== Screenshot grounding data ==
---------------

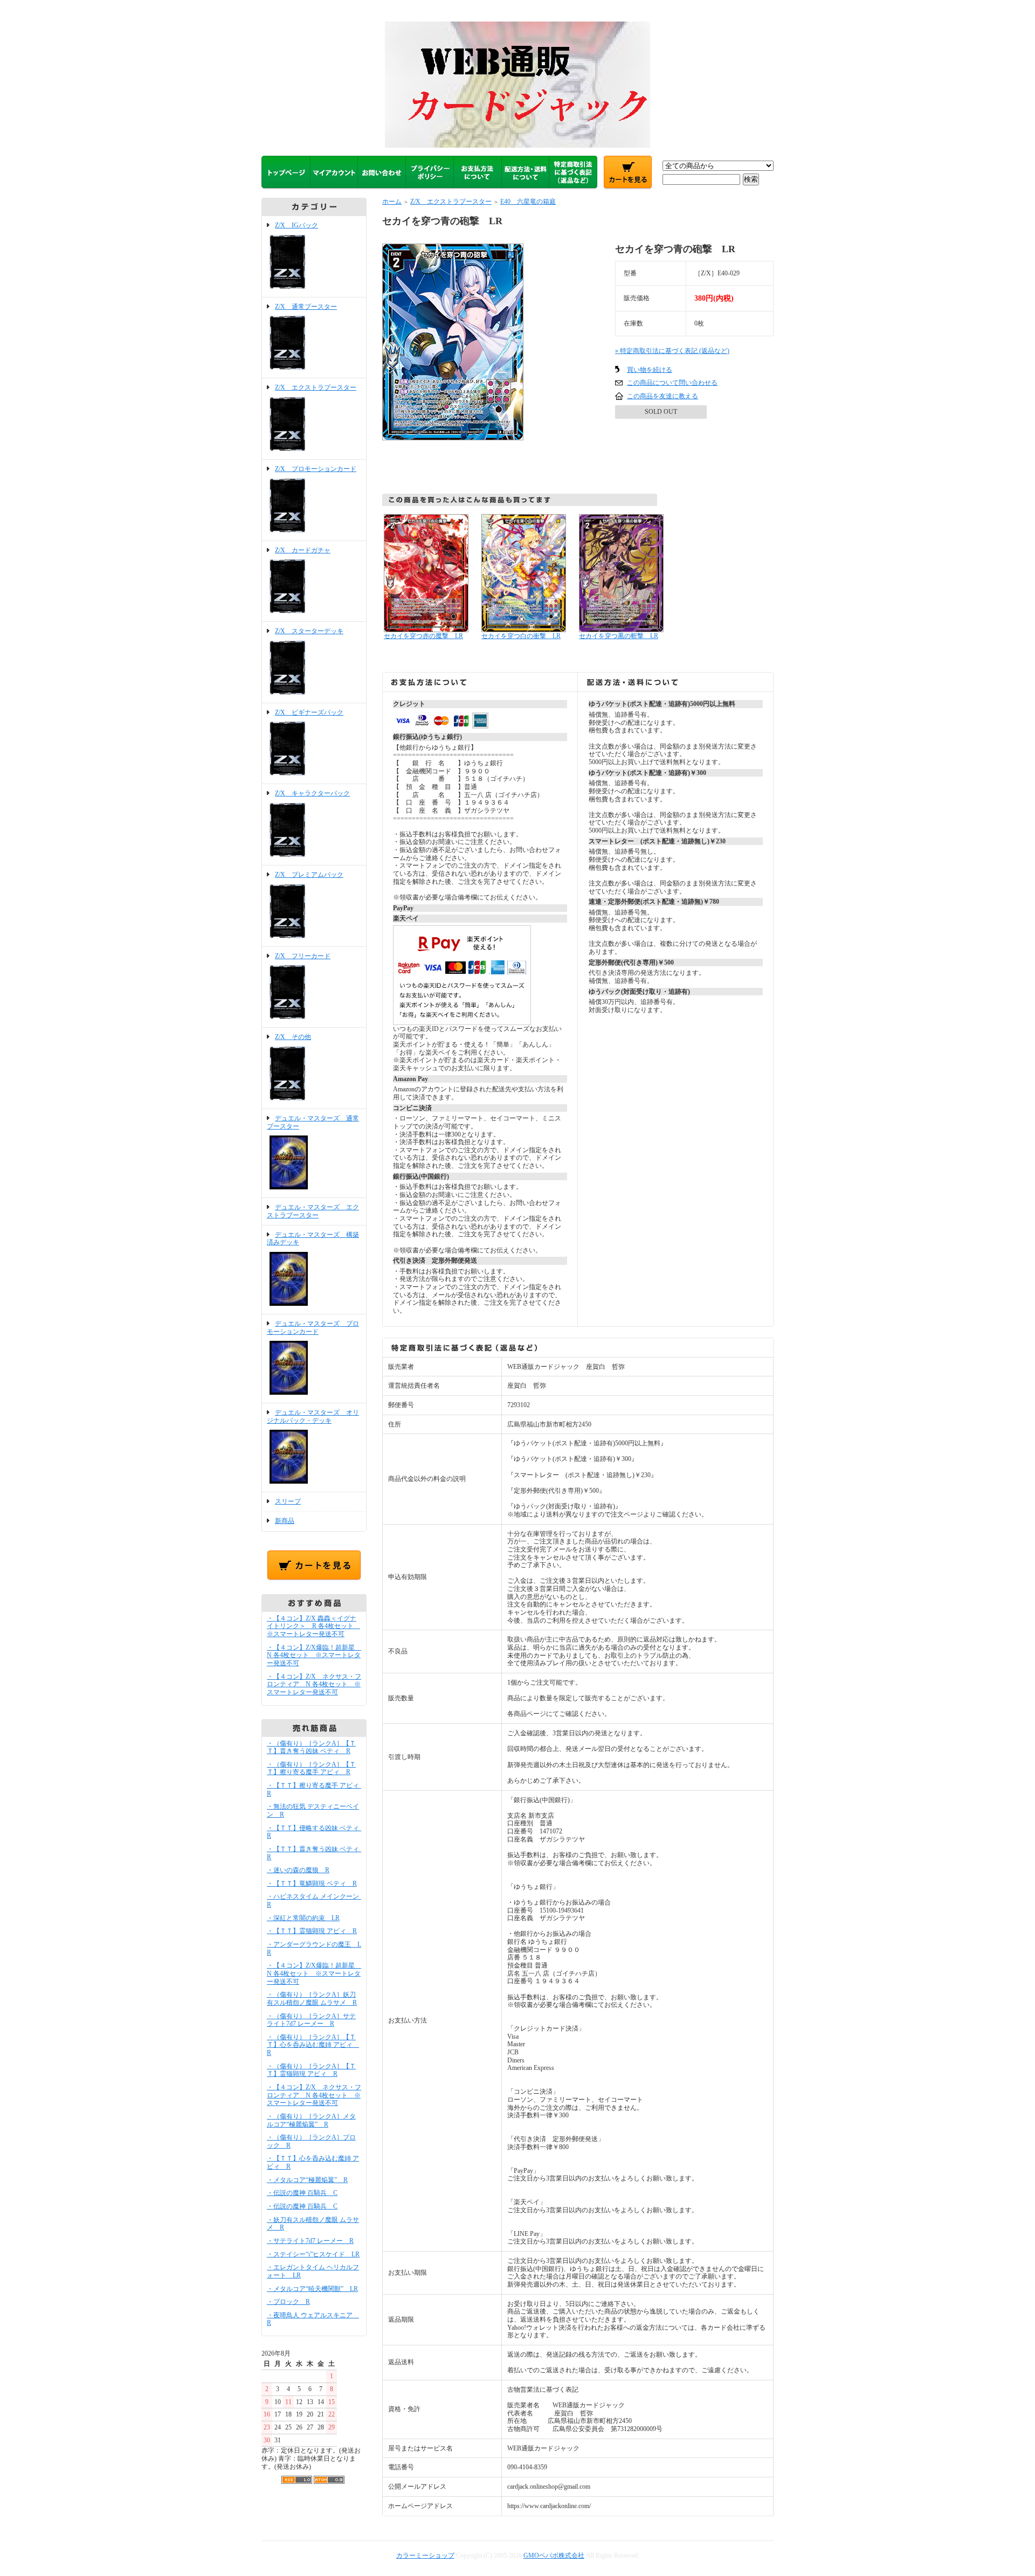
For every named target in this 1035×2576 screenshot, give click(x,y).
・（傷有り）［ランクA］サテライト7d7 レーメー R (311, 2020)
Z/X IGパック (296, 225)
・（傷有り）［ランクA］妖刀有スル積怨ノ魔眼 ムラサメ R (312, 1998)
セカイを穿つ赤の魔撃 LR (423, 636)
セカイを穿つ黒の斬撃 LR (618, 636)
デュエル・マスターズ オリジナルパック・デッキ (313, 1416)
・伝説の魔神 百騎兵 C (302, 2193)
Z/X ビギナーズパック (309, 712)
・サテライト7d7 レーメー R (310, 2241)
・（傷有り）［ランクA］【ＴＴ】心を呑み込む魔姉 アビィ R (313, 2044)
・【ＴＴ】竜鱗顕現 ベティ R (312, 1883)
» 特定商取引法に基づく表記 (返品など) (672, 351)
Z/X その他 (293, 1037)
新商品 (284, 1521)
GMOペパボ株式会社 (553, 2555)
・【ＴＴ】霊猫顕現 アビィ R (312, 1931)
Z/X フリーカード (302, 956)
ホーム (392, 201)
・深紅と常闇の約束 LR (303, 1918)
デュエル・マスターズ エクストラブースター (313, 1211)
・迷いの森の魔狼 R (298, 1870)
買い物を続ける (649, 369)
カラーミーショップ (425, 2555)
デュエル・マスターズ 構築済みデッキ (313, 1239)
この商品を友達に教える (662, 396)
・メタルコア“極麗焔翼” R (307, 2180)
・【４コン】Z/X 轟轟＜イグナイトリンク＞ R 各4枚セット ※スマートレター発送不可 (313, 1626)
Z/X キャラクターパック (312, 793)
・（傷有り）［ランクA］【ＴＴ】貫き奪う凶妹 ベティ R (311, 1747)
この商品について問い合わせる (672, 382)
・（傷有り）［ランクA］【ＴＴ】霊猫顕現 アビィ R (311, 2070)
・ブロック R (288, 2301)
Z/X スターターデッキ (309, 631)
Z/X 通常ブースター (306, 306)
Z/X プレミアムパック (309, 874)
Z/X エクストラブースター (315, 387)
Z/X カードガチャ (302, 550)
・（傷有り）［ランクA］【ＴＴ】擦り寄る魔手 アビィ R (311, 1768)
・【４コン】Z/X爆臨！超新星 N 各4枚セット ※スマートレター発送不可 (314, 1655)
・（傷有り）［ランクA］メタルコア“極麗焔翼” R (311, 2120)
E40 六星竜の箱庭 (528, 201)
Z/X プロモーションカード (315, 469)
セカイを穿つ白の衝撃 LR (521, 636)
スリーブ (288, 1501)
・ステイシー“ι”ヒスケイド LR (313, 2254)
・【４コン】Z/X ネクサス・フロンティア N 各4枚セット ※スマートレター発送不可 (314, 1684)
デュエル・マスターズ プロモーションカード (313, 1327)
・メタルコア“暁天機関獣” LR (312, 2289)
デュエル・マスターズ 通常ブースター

---------------

== Exercise aim ==
Nothing but the lines from the one containing "R (312, 1883)" to the end of the records above should appear, each copied exactly.

== Answer to the problem ==
・【ＴＴ】竜鱗顕現 ベティ R (312, 1883)
» 特定商取引法に基づく表記 (返品など) (672, 351)
Z/X その他 (293, 1037)
新商品 (284, 1521)
GMOペパボ株式会社 (553, 2555)
・【ＴＴ】霊猫顕現 アビィ R (312, 1931)
Z/X フリーカード (302, 956)
ホーム (392, 201)
・深紅と常闇の約束 LR (303, 1918)
デュエル・マスターズ エクストラブースター (313, 1211)
・迷いの森の魔狼 R (298, 1870)
買い物を続ける (649, 369)
カラーミーショップ (425, 2555)
デュエル・マスターズ 構築済みデッキ (313, 1239)
この商品を友達に教える (662, 396)
・メタルコア“極麗焔翼” R (307, 2180)
・【４コン】Z/X 轟轟＜イグナイトリンク＞ R 各4枚セット ※スマートレター発送不可 (313, 1626)
Z/X キャラクターパック (312, 793)
・（傷有り）［ランクA］【ＴＴ】貫き奪う凶妹 ベティ R (311, 1747)
この商品について問い合わせる (672, 382)
・（傷有り）［ランクA］【ＴＴ】霊猫顕現 アビィ R (311, 2070)
・ブロック R (288, 2301)
Z/X スターターデッキ (309, 631)
Z/X 通常ブースター (306, 306)
Z/X プレミアムパック (309, 874)
Z/X エクストラブースター (315, 387)
Z/X カードガチャ (302, 550)
・（傷有り）［ランクA］【ＴＴ】擦り寄る魔手 アビィ R (311, 1768)
・【４コン】Z/X爆臨！超新星 N 各4枚セット ※スマートレター発送不可 (314, 1655)
・（傷有り）［ランクA］メタルコア“極麗焔翼” R (311, 2120)
E40 六星竜の箱庭 (528, 201)
Z/X プロモーションカード (315, 469)
セカイを穿つ白の衝撃 LR (521, 636)
スリーブ (288, 1501)
・ステイシー“ι”ヒスケイド LR (313, 2254)
・【４コン】Z/X ネクサス・フロンティア N 各4枚セット ※スマートレター発送不可 (314, 1684)
デュエル・マスターズ プロモーションカード (313, 1327)
・メタルコア“暁天機関獣” LR (312, 2289)
デュエル・マスターズ 通常ブースター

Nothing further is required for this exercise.